Предосторожность оказалась не лишней. Этой же ночью слуги заметили, как Хоити покидает храм. Немедля они зажгли фонари и последовали за ним. Однако ночь выдалась дождливая и темная. Прежде чем слуги добрались до дороги, Хоити исчез. Наверное, он шел очень быстро, и это было удивительно, ведь дорога-то была плохая, а слепому идти по ней вдвойне трудно. Слуги обежали все окрестные улицы, заходили в дома, где бывал Хоити, расспрашивали людей, но никто не видел слепого музыканта. Пришлось им возвращаться в храм ни с чем. Уже подходя к храму, слуги разом замерли: неподалеку, посреди кладбища Амидадзи, кто-то вдохновенно играл на биве. Время от времени меж могил вспыхивали призрачные огоньки, но от них тьма на кладбище казалась еще гуще. Люди из храма поспешили на кладбище, и там, среди могил, они нашли Хоити. Он сидел один, под дождем, возле надгробия Антоку Тэнно, терзал струны бивы и во все горло распевал песнь о битве при Данно-ура. Почти над каждым надгробием вокруг него как маленькие свечи горели призрачные огоньки. Было их великое множество, никто никогда не видел их здесь столько.

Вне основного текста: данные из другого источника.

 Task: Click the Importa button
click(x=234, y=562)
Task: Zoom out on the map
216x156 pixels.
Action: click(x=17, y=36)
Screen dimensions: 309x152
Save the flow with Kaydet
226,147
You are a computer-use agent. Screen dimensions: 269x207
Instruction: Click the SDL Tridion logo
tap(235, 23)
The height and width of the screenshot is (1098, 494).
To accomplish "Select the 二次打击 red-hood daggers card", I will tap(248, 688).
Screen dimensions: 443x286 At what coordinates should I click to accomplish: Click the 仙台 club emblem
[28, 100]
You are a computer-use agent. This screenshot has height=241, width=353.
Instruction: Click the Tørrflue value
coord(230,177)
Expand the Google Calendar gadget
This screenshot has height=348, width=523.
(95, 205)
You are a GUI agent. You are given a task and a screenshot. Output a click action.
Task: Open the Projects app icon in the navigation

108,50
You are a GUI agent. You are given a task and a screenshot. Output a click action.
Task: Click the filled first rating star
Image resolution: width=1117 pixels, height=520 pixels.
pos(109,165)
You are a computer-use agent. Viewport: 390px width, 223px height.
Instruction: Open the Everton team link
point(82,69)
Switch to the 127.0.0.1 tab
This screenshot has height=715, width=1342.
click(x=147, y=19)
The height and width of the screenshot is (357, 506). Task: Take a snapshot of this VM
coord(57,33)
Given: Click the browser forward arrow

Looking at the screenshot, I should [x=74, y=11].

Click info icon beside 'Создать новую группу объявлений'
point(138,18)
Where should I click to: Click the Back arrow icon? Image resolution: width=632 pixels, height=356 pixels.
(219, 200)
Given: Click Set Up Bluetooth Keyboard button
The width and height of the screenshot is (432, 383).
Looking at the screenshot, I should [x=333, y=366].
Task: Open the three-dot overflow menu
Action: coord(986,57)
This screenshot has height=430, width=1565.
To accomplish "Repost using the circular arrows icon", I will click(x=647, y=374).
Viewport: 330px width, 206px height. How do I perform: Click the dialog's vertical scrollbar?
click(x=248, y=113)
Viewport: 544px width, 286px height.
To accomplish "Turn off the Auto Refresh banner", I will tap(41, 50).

– Хоити, Хоити! – вскричали слуги. – Перестань! Тебя околдовали!
Но слепец их не слышал. Стонали под его рукой струны бивы, а прекрасный голос нараспев выкрикивал слова песни о битве при Данно-ура. Тогда они схватили его за руки и закричали в самые уши:
– Хоити! Хоити-сан! Прекрати! Идем с нами!
Хоити перестал играть, поднял лицо и с упреком сказал им:
– Как же вы можете столь бесцеремонно прерывать меня во время выступления перед таким почтенным собранием!